Studies by a number of data trackers repeatedly show that people who buy houses - new or existing - tend to spend an average of $6,000 the first year turning those houses into reflections of their personal lifestyles and tastes.
In addition, while long-term rates are now following short-terms to higher levels, upper-end buyers and a lot of those in the middle still find it relatively easy to buy higher priced appliances for their new houses, since financing those purchases over 30 years reduces the pain to monthly twinges.
The home furnishings market also has some immunity to the normalizing market, as my day at High Point last week with the National Association of Real Estate Editors indicated.
If the resource guide for the six-day show we were given is any gauge, 657 pages is a lot of furniture. Lighting takes up storefront after storefront on just one floor of the 11-story Showplace.
This is not Ikea. This is Hooker and Hamilton, and Bradington and Alexander Julien, who, in a luncheon speech to our group, referred to rugs as "sweaters for the floor." I let my wife look at the guide for a few minutes the morning after I flew home from Charlotte, and in just those few minutes, she found the new bed for my younger son's room.
There are stresses and strains in the furniture industry, just as in the housing industry and the appliance industry.
"The furniture industry is twice as large as the music industry, and is rapidly changing because of globalization," said Robert Maricich, president of Century Furniture Industries in Hickory, N.C.
"Because of globalization, furniture has never been a better value, but globalization has made furniture a commodity," he said. "The outgrowth of this trend toward commodity has been overcapacity," and that is something the industry will have to change to survive.
How will change come? According to Maricich, the three elements of change are innovation, creating an exceptional experience and speed.

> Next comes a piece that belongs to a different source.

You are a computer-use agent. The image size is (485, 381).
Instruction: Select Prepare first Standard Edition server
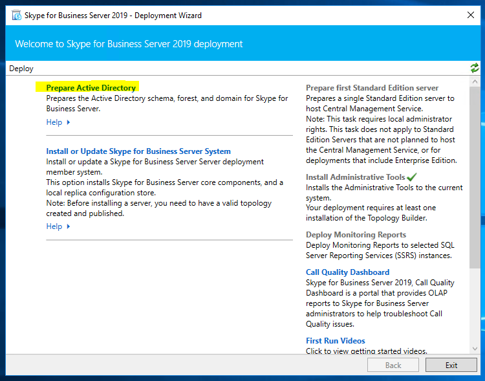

In product development, the key driver is creativity, "which is driven by talented people with the courage to be different," he said.
The luxury market is driven by lifestyle. Suburbanites now want an urban experience, "and that requires us to edit furniture down to a smaller scale," he said. The suburban houses they are leaving "are not McMansions, but mansions, with a scale of furniture that is enormous."
The goal in both the appliance and furniture industries is to achieve an integrated look. The kitchen is not just a place to cook but a gathering space with many functions. Furniture has to be able to fit into every room, no matter that room's function, Maricich said.
"People want a wonderful home," he said. "A key element of luxury is aspirational. It is incumbent in us to put together that kind of environment."
The last two years have been fantastic for luxury markets, he said.
"Carmakers and others understand that what they are selling is not a product but an experience," according to Maricich. Instant gratification is a part of that experience, but "we in the furniture industry are continually frustrated because our work is filtered through a retailer or a designer."
"How many Lexises do you think would be sold if you had to wait eight or 10 months for them?" Maricich asked.